Q: How do you compare spine robots and AR systems in their current states?

AK: Robots cost about a million dollars and AR systems cost a couple hundred. But it really depends on what you're trying to do. When I hear "robot," I think about something that is automated and learns itself through artificial intelligence and experience, just like the human brain. It learns through data acquisition over time. To me, that's a robot. But current robots are basically navigation assistance; they still require humans to set up and move everything, oftentimes ironically slowing us down. AR technology enables us to plan things out virtually and then navigate during surgery, but it does so at a vastly different price point.
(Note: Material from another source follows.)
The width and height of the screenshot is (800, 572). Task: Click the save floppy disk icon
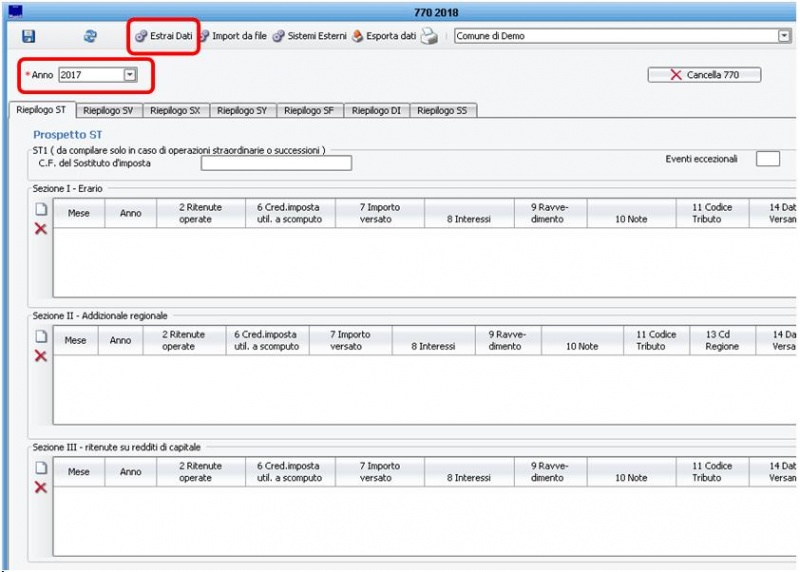(28, 36)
I anticipate in the years ahead that AR/VR and robots will be far more utilized and drastically improve our efficiency and safety in the OR, but at the moment, humans remain essential in nearly all aspects of surgical planning and execution.

Q: How do you think spine care delivery will evolve in the next five years?

AK: Spine care delivery will likely eradicate single specialty silos. Patients are increasingly going to be treated at multidisciplinary centers that work more efficiently with providers to deliver expeditious care without all the excess time between evaluations, diagnostics and treatment. This means that insurers will also need to partner up so we can break down the walls between all stakeholders. We have to move more seamlessly through a comprehensive care algorithm that follows evidence-based pathways, so we can methodically determine what diagnostics are necessary, what medicines are most helpful and what treatments work best.